To my great relief, the employee entrance had a corridor that led directly to the laundry room. Smooth talker though I may be, nobody would sell weapons to a man without pants. My keycard didn't work on the doors at first, but eight lines of code later it started working again. I outfitted the little pile of flying junk with the few bits of hardware I'd been involved in the development of, stripped the verification package, and set out to make some friends in low places.
I already knew of Rochester, the Junker settlement in the debris fields near Manhattan, and listening to police chatter gave me the rough location of Buffalo, the Liberty Rogue fortress in the Badlands. The Junkers are a more welcoming bunch, but I needed to slip into the good graces of the Rogues to ever have a hope of becoming a Lane Hacker.

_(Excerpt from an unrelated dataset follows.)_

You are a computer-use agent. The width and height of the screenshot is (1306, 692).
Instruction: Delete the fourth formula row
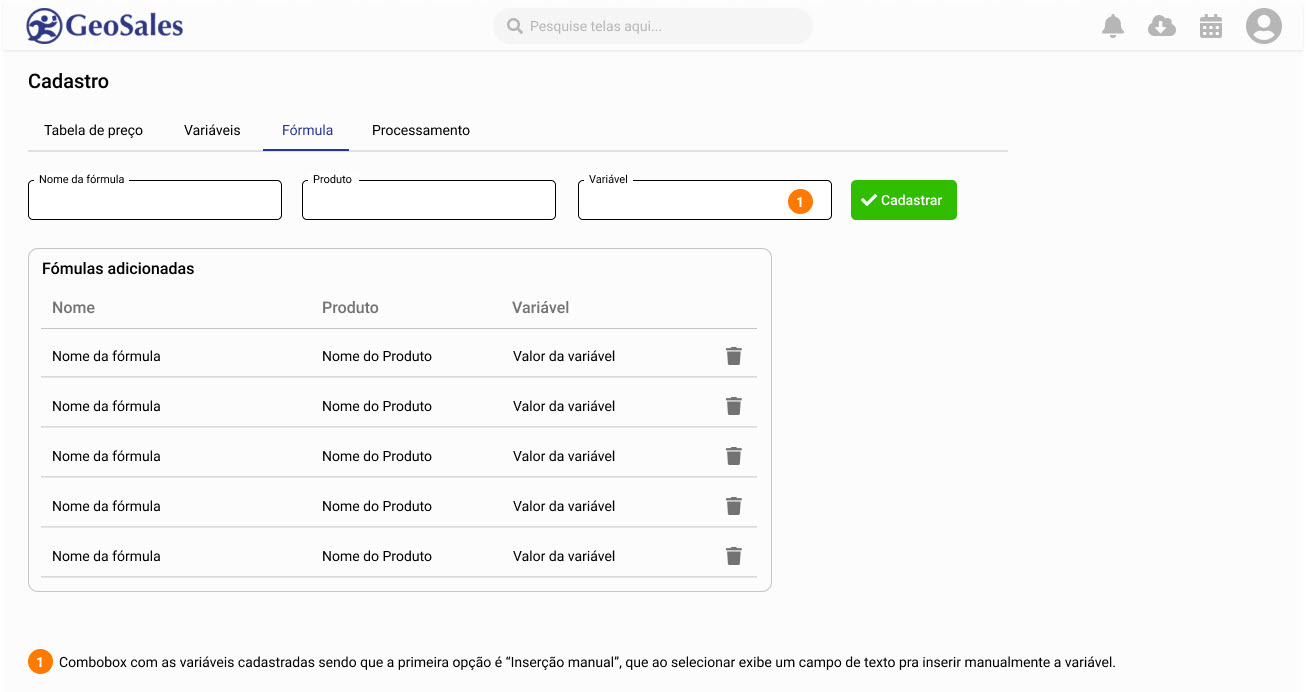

The enemy of my enemy is my friend, and so I began hunting Xenos and cops; the Xenos wouldn't be missed by anyone, and my opinion of cops is slightly worse than an aerospace engineer's opinion of space dust. Even in the Starflea (Cyrano's Nose, I had christened it) I easily outflew the buffoons. Countless hours playing dogfight-sim video games translate into the real cockpit, it seems. Killing cops tends to draw the attentions of the Bounty Hunters' Guild, but their so-called pilots are cowardly profitteers incapable of holding their own against even a single Cardamine-enhanced opponent.
Once word of my exploits reached the Rogues, I navigated the Badlands (unpleasant) and exchanged my faithful little pile of slag for a sleek, fine-tuned, certified preowned (read: used) Dagger (read: flying phallus). I set course for Magellan to find that naturally, at the very moment when I was ready to depart, police activity is higher than ever because of some report of a terrorist gunship wreaking havoc. Interestngly enough, the competence of a herd of swine is inversely proportional to the number of swine in said herd. Despite my taunting every vessel I passed, only a lone piglet decided to scan my hold, and upon seeing the Cardamine he fired a cruise disruptor and missed. I didn't even need to come up with a snarky one-liner - missing with a guided missile speaks for itself.
Upon arrival in the Magellan system, I followed Outcast and later Hacker patrols until I located Mactan Base. None on the base had yet heard of me, so I joined up with the Hacker Paco.Pistols and flew several search-and-destroy missions with him, later completing some on my own and with the recently inducted Trainee LH~Sundancer. For the most part, we fought Bounty Hunters, although I did take out an LSF wing as well. Very little of interest happened while I ran these missions, excepting an embarrasing incident involving autopilot and binary asteroids which took place in full view of Mactan. In spite of that humiliation, I successfully acquired a Lane Hacker IFF and ID. Evidently, the only step which remains is final approval of this application.
Before I conclude this missive, I must say I've never in my life had as much difficulty or fun hacking as I have trying to get into these secure channels. And were I religious, spiritual, or superstitious in the slightest I would pray to every demiurge I could think to conjure that the Lane Hackers control some location wih a better bar than the one on Mactan.